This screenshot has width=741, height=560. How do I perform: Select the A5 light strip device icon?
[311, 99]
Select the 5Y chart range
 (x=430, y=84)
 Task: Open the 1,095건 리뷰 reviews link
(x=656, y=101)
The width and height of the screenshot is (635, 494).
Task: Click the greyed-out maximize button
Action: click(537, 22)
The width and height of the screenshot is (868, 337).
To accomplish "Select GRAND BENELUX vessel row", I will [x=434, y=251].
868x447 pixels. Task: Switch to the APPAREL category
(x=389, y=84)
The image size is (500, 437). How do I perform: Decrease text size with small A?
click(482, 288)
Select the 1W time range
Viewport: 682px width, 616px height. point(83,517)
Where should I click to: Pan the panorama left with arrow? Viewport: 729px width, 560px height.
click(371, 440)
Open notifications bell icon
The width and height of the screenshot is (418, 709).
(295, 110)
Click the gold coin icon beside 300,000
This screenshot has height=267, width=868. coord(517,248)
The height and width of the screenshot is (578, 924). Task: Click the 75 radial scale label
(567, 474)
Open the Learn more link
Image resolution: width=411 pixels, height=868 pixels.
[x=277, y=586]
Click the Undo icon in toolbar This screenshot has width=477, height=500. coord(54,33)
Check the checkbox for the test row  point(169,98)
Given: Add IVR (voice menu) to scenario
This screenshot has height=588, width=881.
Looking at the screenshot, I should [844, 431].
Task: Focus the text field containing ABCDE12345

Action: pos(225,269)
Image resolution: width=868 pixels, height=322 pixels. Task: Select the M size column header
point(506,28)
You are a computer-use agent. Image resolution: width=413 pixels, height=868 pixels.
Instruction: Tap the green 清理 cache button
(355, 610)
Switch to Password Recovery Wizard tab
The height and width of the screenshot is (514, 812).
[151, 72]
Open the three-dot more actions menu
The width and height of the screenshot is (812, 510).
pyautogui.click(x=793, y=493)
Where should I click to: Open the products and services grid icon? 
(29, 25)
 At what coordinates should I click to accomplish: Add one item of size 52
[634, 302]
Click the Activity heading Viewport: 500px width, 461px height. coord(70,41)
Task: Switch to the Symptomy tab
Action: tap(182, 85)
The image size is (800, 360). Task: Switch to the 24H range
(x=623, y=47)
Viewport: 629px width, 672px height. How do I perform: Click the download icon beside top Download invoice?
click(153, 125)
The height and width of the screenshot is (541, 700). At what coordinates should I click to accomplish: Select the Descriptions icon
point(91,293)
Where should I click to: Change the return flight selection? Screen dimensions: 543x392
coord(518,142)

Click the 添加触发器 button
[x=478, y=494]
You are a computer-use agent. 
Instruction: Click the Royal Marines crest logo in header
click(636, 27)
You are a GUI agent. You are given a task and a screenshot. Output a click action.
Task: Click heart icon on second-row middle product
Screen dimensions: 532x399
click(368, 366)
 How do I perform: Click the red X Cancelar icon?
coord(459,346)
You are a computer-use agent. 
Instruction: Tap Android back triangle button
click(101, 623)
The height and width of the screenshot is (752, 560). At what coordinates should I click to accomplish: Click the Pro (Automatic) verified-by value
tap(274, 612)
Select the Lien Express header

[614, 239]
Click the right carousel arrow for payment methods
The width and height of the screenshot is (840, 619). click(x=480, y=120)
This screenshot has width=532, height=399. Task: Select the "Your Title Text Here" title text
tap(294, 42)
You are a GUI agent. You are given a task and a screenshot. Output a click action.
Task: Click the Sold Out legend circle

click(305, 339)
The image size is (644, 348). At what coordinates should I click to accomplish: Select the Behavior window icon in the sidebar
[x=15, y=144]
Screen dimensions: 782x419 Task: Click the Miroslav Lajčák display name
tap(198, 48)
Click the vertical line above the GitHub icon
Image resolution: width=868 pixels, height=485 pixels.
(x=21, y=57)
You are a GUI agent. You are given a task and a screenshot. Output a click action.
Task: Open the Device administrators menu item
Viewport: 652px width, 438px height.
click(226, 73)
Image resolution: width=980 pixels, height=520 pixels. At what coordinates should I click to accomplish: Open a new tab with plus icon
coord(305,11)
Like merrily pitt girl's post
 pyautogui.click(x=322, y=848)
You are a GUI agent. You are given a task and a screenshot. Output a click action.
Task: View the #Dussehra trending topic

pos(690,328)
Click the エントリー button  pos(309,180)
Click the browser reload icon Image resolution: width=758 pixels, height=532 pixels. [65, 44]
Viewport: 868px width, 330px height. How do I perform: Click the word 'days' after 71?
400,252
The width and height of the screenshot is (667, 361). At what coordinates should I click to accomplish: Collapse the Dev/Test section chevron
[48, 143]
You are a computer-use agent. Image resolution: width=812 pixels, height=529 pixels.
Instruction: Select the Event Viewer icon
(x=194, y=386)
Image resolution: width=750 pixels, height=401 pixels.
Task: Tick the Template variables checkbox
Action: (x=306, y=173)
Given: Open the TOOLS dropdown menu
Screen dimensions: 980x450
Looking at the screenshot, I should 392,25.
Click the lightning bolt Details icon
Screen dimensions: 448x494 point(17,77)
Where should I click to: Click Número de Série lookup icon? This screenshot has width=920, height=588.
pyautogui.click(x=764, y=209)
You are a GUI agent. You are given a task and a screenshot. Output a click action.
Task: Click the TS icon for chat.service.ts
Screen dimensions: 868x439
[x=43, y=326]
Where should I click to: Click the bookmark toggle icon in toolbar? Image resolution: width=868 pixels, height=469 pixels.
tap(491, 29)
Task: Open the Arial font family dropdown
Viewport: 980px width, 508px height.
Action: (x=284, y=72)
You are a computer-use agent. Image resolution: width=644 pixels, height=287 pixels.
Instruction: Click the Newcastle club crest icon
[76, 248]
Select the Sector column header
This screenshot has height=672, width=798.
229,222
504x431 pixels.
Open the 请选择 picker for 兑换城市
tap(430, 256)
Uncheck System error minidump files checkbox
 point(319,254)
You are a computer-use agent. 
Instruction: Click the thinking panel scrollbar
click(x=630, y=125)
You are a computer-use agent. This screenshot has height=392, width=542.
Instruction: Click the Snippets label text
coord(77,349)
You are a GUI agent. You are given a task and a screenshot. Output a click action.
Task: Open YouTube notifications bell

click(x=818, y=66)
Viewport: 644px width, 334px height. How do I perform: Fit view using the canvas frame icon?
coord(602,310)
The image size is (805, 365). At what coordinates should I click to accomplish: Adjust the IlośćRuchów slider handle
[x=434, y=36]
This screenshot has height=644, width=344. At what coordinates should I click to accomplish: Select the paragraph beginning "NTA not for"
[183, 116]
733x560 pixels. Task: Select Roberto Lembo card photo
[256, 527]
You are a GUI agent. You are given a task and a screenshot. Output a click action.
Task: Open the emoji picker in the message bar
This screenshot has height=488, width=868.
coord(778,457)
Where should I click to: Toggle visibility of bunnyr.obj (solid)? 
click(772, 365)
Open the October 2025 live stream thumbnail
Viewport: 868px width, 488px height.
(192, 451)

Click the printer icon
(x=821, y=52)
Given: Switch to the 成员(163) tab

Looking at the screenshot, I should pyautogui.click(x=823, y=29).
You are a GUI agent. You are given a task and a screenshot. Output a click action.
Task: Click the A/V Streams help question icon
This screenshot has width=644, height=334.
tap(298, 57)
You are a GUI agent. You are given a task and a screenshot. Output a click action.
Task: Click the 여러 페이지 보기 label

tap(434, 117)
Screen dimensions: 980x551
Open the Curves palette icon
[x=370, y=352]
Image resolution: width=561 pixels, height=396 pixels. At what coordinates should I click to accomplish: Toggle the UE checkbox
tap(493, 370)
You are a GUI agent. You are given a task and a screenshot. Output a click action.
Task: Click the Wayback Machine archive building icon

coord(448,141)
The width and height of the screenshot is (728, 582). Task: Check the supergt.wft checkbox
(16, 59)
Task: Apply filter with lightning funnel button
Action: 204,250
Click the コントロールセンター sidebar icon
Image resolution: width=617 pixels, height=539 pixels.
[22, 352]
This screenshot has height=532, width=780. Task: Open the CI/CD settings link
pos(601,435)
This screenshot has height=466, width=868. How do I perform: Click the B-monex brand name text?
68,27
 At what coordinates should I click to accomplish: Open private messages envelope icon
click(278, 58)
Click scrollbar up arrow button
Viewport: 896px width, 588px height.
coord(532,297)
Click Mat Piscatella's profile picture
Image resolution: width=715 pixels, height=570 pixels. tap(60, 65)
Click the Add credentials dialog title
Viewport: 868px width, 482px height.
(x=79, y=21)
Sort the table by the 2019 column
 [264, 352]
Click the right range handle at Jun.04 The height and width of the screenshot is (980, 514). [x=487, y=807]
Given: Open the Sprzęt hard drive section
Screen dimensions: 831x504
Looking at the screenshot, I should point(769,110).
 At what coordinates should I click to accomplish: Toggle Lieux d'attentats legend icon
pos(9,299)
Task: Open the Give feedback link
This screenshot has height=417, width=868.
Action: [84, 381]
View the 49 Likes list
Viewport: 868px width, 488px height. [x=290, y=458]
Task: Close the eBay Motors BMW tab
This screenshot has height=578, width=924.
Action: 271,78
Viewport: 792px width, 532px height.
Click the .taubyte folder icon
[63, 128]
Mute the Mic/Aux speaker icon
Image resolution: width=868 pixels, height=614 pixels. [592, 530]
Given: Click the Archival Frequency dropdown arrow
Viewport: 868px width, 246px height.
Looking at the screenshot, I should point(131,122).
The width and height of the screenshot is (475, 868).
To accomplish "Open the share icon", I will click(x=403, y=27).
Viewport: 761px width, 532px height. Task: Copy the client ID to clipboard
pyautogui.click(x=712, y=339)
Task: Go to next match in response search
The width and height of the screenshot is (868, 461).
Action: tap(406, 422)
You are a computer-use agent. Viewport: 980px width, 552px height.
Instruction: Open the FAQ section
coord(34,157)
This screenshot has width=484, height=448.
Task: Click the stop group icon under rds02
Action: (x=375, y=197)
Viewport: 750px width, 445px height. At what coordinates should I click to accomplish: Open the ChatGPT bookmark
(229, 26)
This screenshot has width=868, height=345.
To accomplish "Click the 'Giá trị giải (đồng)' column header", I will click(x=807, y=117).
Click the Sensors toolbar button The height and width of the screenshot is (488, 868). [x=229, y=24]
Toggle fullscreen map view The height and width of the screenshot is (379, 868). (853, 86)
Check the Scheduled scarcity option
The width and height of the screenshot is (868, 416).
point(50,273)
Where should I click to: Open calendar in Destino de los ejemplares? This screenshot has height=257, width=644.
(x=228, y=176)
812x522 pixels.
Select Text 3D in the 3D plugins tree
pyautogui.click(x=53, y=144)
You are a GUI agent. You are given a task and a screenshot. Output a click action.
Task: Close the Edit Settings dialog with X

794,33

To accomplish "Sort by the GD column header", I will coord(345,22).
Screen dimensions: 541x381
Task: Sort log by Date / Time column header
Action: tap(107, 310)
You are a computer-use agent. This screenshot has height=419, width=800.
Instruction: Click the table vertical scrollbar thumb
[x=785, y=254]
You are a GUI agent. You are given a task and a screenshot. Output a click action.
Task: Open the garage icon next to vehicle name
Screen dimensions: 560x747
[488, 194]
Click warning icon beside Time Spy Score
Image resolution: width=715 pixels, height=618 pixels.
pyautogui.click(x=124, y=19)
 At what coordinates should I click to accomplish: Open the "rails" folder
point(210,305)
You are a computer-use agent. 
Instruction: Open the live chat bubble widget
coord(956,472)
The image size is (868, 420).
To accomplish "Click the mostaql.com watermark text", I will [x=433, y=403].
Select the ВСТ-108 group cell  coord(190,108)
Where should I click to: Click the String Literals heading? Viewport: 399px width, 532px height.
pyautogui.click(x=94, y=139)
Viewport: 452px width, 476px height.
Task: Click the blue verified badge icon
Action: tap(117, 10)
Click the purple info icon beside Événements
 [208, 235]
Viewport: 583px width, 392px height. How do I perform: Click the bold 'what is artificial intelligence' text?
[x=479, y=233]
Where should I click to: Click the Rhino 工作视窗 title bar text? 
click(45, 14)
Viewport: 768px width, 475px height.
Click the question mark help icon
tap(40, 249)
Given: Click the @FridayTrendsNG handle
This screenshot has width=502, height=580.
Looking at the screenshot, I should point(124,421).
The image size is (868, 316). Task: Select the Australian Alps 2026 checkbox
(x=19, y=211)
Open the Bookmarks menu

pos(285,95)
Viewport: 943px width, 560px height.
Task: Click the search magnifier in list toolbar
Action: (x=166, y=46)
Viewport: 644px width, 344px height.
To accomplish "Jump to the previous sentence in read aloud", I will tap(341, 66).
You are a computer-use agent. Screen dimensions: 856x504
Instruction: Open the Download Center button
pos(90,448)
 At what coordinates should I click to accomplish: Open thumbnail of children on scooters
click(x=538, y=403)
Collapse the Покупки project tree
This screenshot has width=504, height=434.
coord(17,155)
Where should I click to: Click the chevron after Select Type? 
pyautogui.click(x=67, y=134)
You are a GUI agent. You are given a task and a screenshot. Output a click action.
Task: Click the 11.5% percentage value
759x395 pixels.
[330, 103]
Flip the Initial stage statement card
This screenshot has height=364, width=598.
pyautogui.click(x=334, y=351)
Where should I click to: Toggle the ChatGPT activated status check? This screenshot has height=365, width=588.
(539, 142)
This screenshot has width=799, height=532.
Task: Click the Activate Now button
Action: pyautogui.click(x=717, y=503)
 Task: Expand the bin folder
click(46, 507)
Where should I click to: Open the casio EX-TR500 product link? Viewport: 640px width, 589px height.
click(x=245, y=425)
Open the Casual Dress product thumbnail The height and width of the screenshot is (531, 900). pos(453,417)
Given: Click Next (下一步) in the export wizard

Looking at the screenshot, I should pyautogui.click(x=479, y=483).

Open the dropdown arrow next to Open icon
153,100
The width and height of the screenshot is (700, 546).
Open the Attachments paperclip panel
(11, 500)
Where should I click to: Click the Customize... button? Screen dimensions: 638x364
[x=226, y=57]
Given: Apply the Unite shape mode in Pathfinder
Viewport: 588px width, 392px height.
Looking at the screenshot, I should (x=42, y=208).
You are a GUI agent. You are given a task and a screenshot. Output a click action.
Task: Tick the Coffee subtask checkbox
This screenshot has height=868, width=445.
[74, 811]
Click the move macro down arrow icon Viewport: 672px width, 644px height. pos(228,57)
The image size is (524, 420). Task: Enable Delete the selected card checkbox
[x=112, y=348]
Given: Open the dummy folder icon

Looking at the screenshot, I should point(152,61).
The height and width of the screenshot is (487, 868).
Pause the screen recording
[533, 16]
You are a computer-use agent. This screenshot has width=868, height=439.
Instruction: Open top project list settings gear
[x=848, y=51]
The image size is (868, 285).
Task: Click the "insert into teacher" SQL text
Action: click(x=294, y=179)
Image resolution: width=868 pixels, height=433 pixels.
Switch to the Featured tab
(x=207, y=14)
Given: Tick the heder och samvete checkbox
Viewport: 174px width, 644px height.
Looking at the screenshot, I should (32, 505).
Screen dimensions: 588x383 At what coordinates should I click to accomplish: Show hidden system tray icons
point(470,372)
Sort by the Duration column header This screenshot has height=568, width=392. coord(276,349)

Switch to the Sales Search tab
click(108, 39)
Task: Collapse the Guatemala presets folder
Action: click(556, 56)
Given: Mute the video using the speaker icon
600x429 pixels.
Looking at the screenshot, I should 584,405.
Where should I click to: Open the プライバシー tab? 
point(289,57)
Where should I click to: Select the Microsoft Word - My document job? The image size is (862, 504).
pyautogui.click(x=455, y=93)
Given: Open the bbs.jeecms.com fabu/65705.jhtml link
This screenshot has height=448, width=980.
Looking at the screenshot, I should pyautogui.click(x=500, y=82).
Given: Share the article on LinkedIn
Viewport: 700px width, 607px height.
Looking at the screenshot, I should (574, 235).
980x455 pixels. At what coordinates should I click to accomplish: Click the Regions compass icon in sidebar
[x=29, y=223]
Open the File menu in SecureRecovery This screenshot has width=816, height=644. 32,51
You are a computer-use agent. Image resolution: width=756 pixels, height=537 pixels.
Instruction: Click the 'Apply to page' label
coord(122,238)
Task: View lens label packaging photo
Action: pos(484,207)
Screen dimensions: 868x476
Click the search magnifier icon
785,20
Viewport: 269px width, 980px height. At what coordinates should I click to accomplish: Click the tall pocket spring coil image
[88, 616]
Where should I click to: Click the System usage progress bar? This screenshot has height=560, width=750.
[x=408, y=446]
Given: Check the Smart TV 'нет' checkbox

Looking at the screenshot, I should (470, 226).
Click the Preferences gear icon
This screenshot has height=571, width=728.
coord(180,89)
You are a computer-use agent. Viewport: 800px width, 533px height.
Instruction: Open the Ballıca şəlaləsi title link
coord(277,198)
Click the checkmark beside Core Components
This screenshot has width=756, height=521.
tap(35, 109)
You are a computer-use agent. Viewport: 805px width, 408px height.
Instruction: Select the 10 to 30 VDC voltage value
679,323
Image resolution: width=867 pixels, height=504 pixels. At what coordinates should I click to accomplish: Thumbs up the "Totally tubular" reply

■ Exercise goal: Starting at the line that has "Click the lightning bolt Details icon" in the records above, restate word for word every line until the one that has "You are a computer-use agent. Image resolution: width=644", and include that one as well.

■ Output below:
Click the lightning bolt Details icon
Screen dimensions: 448x494 point(17,77)
Where should I click to: Click Número de Série lookup icon? This screenshot has width=920, height=588.
pyautogui.click(x=764, y=209)
You are a GUI agent. You are given a task and a screenshot. Output a click action.
Task: Click the TS icon for chat.service.ts
Screen dimensions: 868x439
[x=43, y=326]
Where should I click to: Click the bookmark toggle icon in toolbar? Image resolution: width=868 pixels, height=469 pixels.
tap(491, 29)
Task: Open the Arial font family dropdown
Viewport: 980px width, 508px height.
Action: (x=284, y=72)
You are a computer-use agent. Image resolution: width=644 pixels, height=287 pixels.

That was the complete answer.